Und bei Sarkoidose? Laut Prof. Dr. Torsten Bauer vom Helios Klinikum Emil von Behring in Berlin weisen Sarkoidose-Patienten ohne Begleiterkrankungen kein erhöhtes Risiko für einen schweren Verlauf auf.
Bei Patienten mit Lungenfibrose wird hingegen ein höheres Risiko für einen schweren COVID-19-Verlauf vermutet. Denn Studien zeigen: Wird eine Hospitalisierung notwendig, dann ist bei Patienten mit interstitieller Lungenerkrankung (ILD) mit einem signifikant erhöhten Risiko für einen schweren Verlauf zu rechnen. Gerade solche Patienten sollten auf guten Selbstschutz wie FFP2-Masken setzen.
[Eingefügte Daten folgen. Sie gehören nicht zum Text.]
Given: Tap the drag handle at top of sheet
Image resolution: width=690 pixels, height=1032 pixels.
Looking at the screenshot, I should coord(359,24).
Regelmäßige Bewegung an der frischen Luft
Pfeifer empfiehlt, dass sich Hochrisiko-Patienten mit ihren Fachärzten wegen der Schutzmaßnahmen besprechen sollten. Lungenmedikamente sollten grundsätzlich nicht und vor allem nicht eigenmächtig von Patienten abgesetzt werden. Das gelte gerade auch für inhalative Steroide bei Asthma.
Grundsätzlich sollten Patienten mit chronischen Atemwegs- und Lungenerkrankungen den Empfehlungen des RKI (AHA-L) folgen und die Impf-Empfehlungen beachten.
Mit Beginn des zweiten Shutdowns Anfang November hatten der deutsche Behindertensportverband (DBS) und die Deutsche Atemwegsliga zunächst empfohlen, den Rehabilitationssport und damit auch den ambulanten Lungensport in Gruppen zeitweilig auszusetzen.
Inzwischen ist bei Beachtung der AHA-L-Regeln und der aktuellen Beschwerden der Patienten (keine Teilnahme von Patienten mit akuter Symptomatik) in vielen Bundesländern Lungensport in kleinen Gruppen erlaubt. Es empfiehlt sich, bei den Gesundheitsämtern nachzufragen, ob Rehabilitationssport in kleinen Gruppen erlaubt ist. Ist das nicht möglich, sollten die Patienten individuell ihre Übungen fortführen.
Generell sollten sich Lungenkranke in der Pandemie nicht zu Hause einschließen, sondern sich möglichst regelmäßig an der frischen Luft bewegen, betonten die Experten. Denn Immobilität ist ein wichtiger Risikofaktor für eine Symptomverschlechterung.